According to Agabi “Our ancestors dreamt of a self-reliant state – a state whose patience, whose resilience, whose intelligence would feed the nation – not a state, such as it is now, totally dependent on non-indigenes for her economic survival”.

The cause, Agabi says lies in the fact that “In those days it was merit that counted. Today nothing counts” and went ahead to describe his dream Cross Riverian as “that man or woman who will make a success of his or her life not just in the state but also elsewhere in the nation and indeed the world”.

He also portrayed the Cross River State of his dreams as “that in which the talents of the southern senatorial district will be the common property of the north and the central and vice versa”.

The Bekwarra born legal luminary argues that the present generation fails to see what the ancestors saw saying “Our ancestors realized, as we fail to do, that a society founded on patronage cannot last. The emphasis then was not what governments can do for the people but what the people could do for themselves and for the nation”.

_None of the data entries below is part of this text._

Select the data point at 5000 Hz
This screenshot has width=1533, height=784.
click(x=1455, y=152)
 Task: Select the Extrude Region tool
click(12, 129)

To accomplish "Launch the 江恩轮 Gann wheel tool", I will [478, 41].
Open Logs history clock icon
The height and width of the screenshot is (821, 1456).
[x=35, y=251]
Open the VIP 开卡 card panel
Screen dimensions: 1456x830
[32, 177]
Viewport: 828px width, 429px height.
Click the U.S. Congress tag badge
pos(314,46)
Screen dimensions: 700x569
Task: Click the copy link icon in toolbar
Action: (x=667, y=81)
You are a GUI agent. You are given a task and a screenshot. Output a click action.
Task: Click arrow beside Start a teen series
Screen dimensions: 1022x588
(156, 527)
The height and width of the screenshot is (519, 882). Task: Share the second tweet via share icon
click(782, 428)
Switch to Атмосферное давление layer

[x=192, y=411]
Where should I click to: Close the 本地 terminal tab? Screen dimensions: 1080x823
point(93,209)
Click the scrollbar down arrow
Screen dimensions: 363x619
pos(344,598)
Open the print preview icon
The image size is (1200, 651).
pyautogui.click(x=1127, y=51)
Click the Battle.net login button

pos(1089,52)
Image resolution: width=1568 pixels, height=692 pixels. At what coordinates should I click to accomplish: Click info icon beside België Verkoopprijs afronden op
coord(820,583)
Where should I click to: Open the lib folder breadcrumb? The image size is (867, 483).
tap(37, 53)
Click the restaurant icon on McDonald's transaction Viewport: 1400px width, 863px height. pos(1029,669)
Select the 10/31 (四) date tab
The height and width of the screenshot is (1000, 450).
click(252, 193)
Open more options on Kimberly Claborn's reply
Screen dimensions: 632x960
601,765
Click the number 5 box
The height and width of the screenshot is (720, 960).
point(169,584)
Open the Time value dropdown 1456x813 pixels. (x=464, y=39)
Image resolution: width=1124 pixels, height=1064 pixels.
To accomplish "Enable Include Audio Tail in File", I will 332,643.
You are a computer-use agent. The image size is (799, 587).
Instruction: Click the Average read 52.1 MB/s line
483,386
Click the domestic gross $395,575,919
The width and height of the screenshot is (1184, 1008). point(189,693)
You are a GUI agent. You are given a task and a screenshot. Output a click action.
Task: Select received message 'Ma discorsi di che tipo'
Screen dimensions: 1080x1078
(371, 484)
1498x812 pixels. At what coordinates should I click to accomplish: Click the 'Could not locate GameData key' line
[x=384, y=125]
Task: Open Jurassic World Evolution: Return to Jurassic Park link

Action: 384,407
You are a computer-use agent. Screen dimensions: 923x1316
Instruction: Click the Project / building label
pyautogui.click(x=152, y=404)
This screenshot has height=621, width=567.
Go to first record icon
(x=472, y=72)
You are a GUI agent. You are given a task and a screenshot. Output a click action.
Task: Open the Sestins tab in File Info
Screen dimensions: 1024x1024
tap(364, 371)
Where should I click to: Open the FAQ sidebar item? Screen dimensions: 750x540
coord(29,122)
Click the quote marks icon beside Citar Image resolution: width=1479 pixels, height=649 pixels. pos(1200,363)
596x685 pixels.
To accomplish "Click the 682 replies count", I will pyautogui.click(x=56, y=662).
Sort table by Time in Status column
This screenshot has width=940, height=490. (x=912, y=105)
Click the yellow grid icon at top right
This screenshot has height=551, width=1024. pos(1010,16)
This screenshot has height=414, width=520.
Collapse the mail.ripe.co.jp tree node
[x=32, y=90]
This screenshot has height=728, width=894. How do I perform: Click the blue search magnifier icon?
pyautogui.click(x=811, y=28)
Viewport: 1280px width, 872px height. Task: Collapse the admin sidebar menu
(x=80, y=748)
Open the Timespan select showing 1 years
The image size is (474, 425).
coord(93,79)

Explaining this he further added that “The reason why the men and women of those days rose to eminence and enjoyed the respect that they did was because they believed that they could advance by methods of their own.

They did not suffer from a complex and they did not believe that the methods of other people were final. While admitting that we had a lot to learn from the rest of the nation, they made it clear that, on our part, we had much to teach the nation. Their generation did not suffer from the complex under which we now labor- a complex sometimes of inferiority and sometimes of superiority”.